Shortly after Sydney left, Trooper settled in near the chairs. Brian and I reclined…
[The chairs are situated in a clearing of sorts, with low trees and shrubs encircling the space. There are a few pathways out that a human can take, but most of it is most easily accessed if you’re 3 feet or shorter, like a dog, deer or javelina.]
Out of the blue, Sydney came running back into the clearing via an opening in the shrubs. I heard some sort of dog-ish snarfling as she came into view so I turned around in my chair to see what was going on. A HUGE dog was hot on her heals, chasing her back toward us.
Wait a second! That’s not a dog! That’s some sort of porcupine/hog hybrid. Before I realized it was not a dog, I was out of my chair, yelling and scrambling to get around our chairs and into the clearing. My only conscious thought at this time was something along the lines of, “Sydney is running from that dog, which means she has decided she would lose in a fight (not a thought Sydney has very often) and I need to save her.”

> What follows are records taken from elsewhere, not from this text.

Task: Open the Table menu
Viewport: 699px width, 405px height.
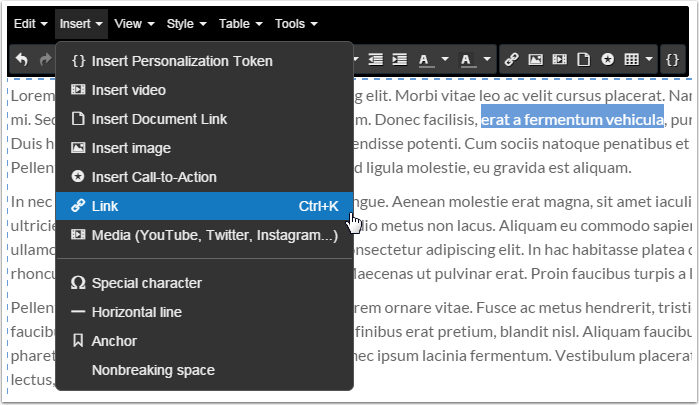Action: 240,24
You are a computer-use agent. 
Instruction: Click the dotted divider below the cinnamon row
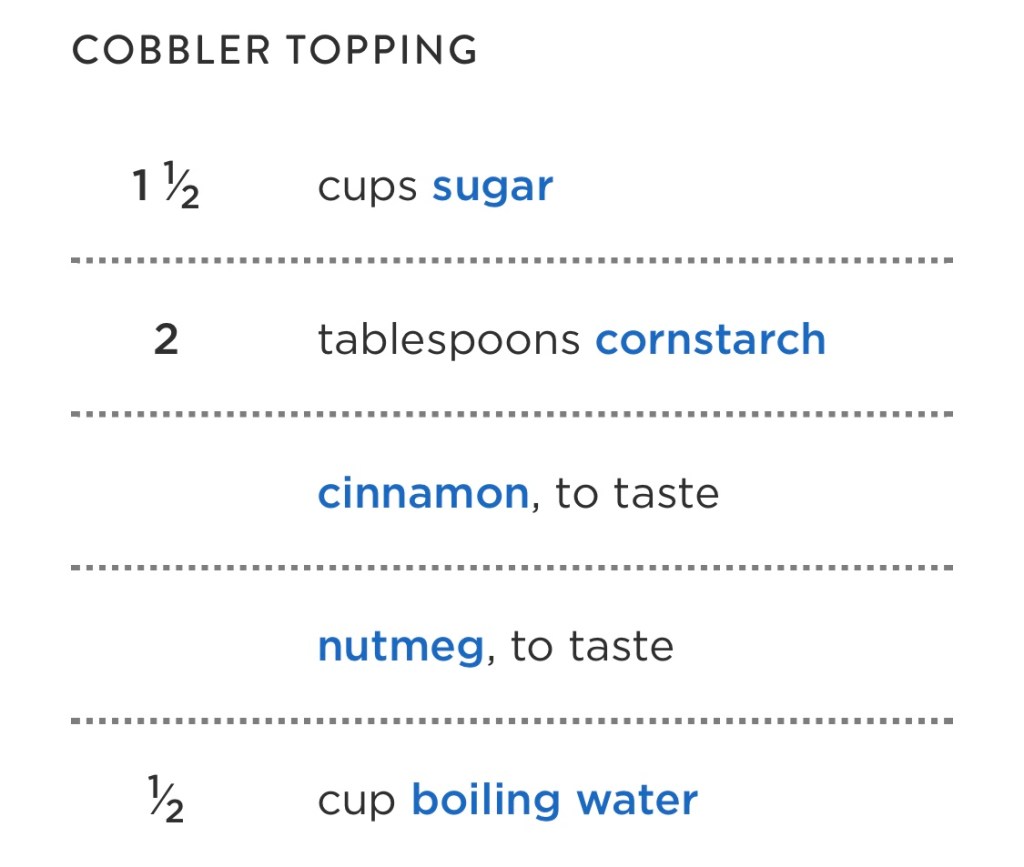(x=512, y=568)
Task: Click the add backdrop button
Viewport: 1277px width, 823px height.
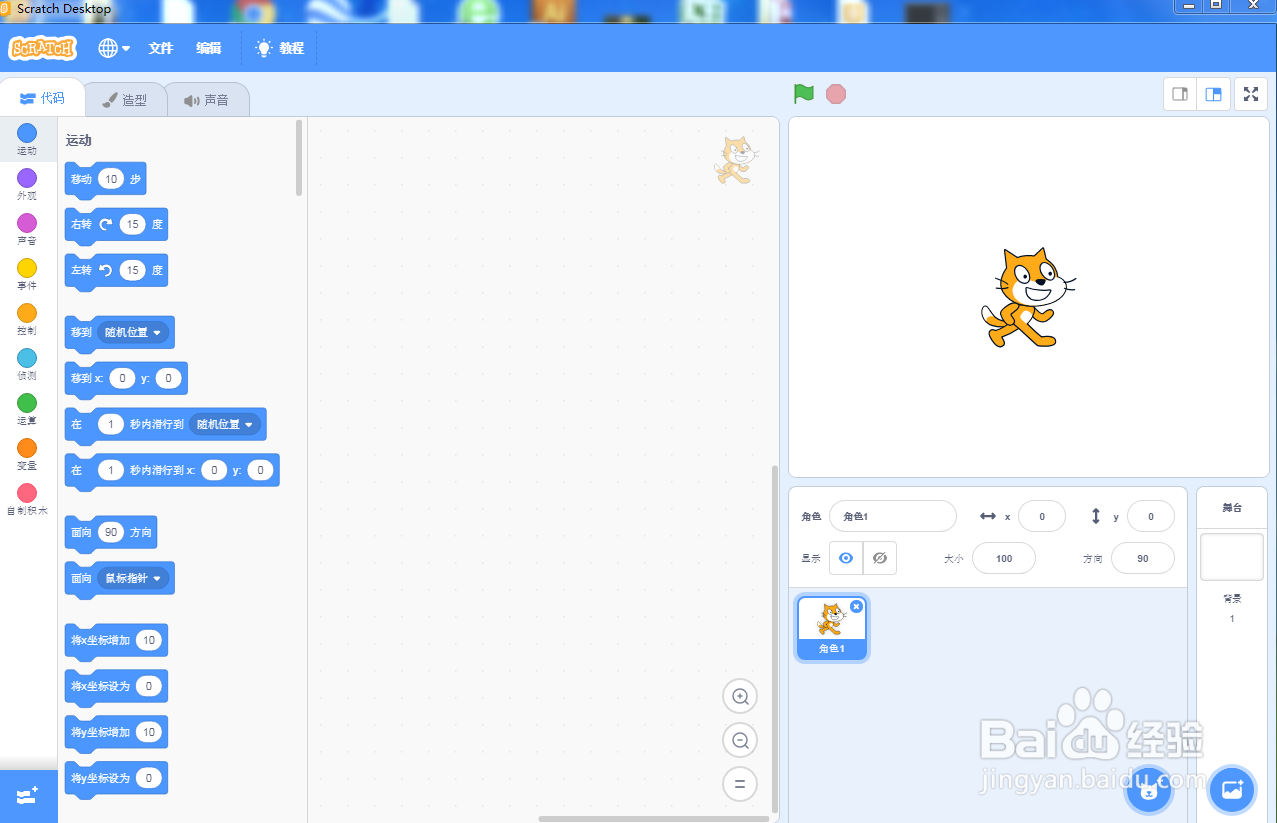Action: tap(1231, 789)
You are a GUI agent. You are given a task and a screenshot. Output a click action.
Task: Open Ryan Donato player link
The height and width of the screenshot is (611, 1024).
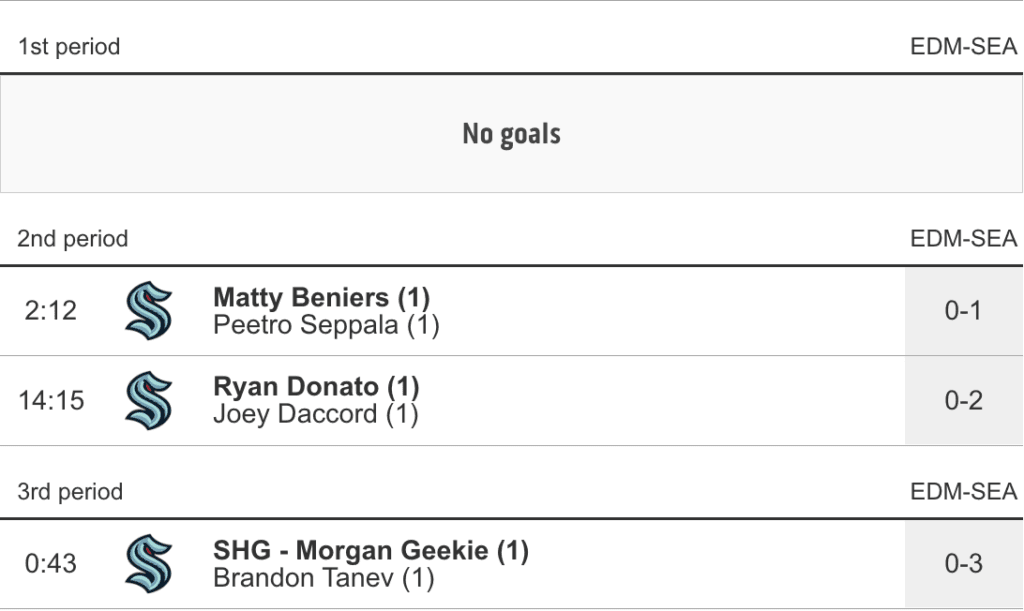pos(316,387)
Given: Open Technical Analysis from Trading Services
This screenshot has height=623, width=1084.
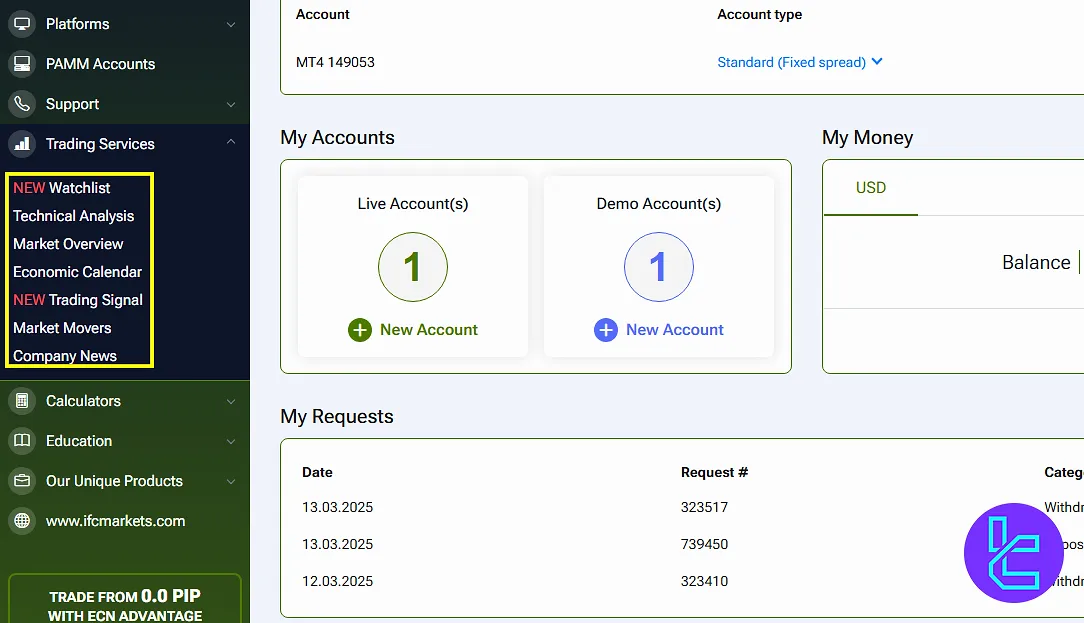Looking at the screenshot, I should click(x=73, y=216).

As soon as I started yelling, Brian was out of his chair and right behind me; both of reaching the clearing as the dog/hog/wolf/porcupine chased Sydney across the clearing. At this time, I recognized the animal for what it was – a javelina – and also simultaneously noticed 3-4 more adults just at the edge of the clearing.
Trooper saw them too and was after them before I could intercept him. Brian went after the javelina and Sydney with the intention of stopping Sydney from continuing the confrontation. I went after Trooper. Trooper apparently targeted one that was particularly pissed off because it came right at him…and ME! They did a little ‘I chase you, you chase me’ before I started to get scared. The fear stemmed mostly from the fact that there was an adult standing dead still, watching everything unfold. It was as if he/she was waiting in the wings, ready to help take Trooper down once the first one got a debiltating blow in.
So, all of this happening over the course of seconds, at this point I grabbed rocks and started throwing them at the dead-still adult, trying to avoid the Trooper area since I didn’t want to hit him. Brian and I were yelling throughout the whole process. As soon as the adults realized the rocks were not going to stop, they backed off a little and Trooper returned to me. By this time, Brian had Sydney as well. We hooked the dogs to the leashes and headed down the hill. Our last view of the javelinas was them retreating to the edge of the clearing, but not necessarily running away.
Exciting, huh? Dangerous too. The javelina who chased Sydney – presumably because she got too close and made them feel threatened – was probably surprised when they made it to our clearing and found 3 more pack members, two of them being tall and super loud. Our numbers gave us strength but that might not work every time.
Solution – We’re going to start carrying a pistol and numchucks.